Earlier this year, when I first saw late night [adult swim] bumps advertising their acquisition and scheduled programming of King of the Hill, I felt confused and betrayed. I mean…adult swim has been my favorite programming block on TV for close to a decade; its absurdist cartoons and unorthodox live action programs characterized by their surreal visual style and nonsequiter humor were extremely appealing to me as a young (and now very old) adolescent. My memories of King of the Hill recalled it to be mainstream mundane programming with a cheap visual style that could barely be considered comedy. What place did a typical, boring show like that have in my favorite programming block?
“When Did You Stop Remembering?,” a recent favorite bump.
Between adult swim programs (some of which can be as short as seven minutes), minimalist title cards, subliminal messaging, and abstract art/photography, accompanied by hiphop, jazz, and electronic music, round out the frenetic collection of shorts, episodes, and bumps into an entire nightly viewing experience. I can (and more often than not, do) fall asleep after hours of late-night unwinding to adult swim programming. I’m not going to say it doesn’t get old, but after a decade of doing this, some things just feel satisfyingly familiar. You can find all the bumps adult swim has ever done here. (Warning-don’t click that link if you have anything to do).

The totally manic warden of Superjail, Warden.
I don’t think it would be a stretch to say that Adult swim’s allusive, reflexive and postmodern programming has played a critical part in developing my own bizarre sense of humor throughout the years and still constitute a major portion of my entertainment regimen. Adult swim is home to such new(-ish) gems as Tim and Eric Awesome Show (which features indescribable sketch comedy), Look Around You (which parodies 70s-style BBC programming), and the hilarious and hyperviolent Superjail as well as some classic favorites, several of which repurpose or reimagine classic Hanna Barbara-style cartoons in a new and bizarre way (Harvey Birdman: Attorney at Law, The Venture Brothers, Sealab 2021, and Space Ghost: Coast to Coast, to name a few).
Even though adult swim’s humor is often juvenile, its violence graphic, and its storytelling shallow, I would certainly describe it as intelligent programming on the whole thanks to its combination of interesting visual style, absurd humor, and derivative use of anachronistic characters that combine to create the culturally-eclectic experience I enjoy on a nightly basis.
To this list of favorite shows, I now begrudgingly add King of the Hill. Although I hate admitting I was ever wrong about something, this realization is obviously bittersweet because I’ve now discovered hundreds of really funny, intelligent, and culturally-aware episodes during what is normally summer rerun doldrums.

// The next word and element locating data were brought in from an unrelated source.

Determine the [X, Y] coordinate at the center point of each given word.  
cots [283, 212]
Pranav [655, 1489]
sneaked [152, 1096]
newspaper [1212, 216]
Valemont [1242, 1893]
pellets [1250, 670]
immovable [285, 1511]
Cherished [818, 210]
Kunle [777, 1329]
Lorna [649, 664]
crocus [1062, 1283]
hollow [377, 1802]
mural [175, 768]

The Hills – Bobby, Hank, Peggy, and Luane
King of the Hill takes place in small-town America — fictional Arlen, Texas, a lazy suburb. The protagonist Hank Hill is a propane salesman who, in his leisure time, also enjoys drinking beers with his friends, being a handyman, and usually mitigating whatever problem arises in the episode. He’ is a a down-to-earth man (one self-admittedly devoid of imagination) dedicated to his family and traditional American way of life.
Conflict in many episodes comes from Hank’s difficulty (but not always resistance) in dealing with the rapidly-changing and progressive society around him, in anything from gender norms to race relations to marital problems and sexuality. The show addresses the dangers of ignorance and more often than not resolves with a progressive message. Even though Hank often initially desires to restore equilibrium to his traditional American values by attempting to remain deaf to opposition arguments, he often ends up listening to reason and reevaluating his own moral code. Hank is a reasonable man at his core, and when he sees something not working, be it in carpentry, his effeminate and overweight son, or his attempts to come to terms with his impotency cause by his narrow urethra, he springs for a functional solution.
What took me years to realize was how slyly Mike Judge captures the small-town conservative American mindset and how well the show subtly pokes fun of it using its own rhetoric . Each character has their own faults and shortcomings that represent a backwards or small-minded facet of rural middle class America, and these traits are depicted as weaknesses or disadvantages by the show.
You could imagine some oblivious viewer not realizing the tongue-in-cheek nature of the show and agreeing with a character’s diatribes against homosexuality or one of Peggy’s ridiculously unfounded beliefs. It’s really hilariously subversive–the show draws attention to the ineffectiveness and absurdity of whichever bigoted mindset the episode is assaulting without being didactic, and as a result the reason of the opposition arguments is indirectly supported.

Mhmm. Yup.
So, I take it back. King of the Hill’s subversive message is really pretty good, the characters are far more developed than I initially thought, and I definitely appreciate the show’s particular style of subtle and reserved humor as a departure from the in-your-face and mindless social satires of Family Guy. I shouldn’t have ever doubted you, adult swim.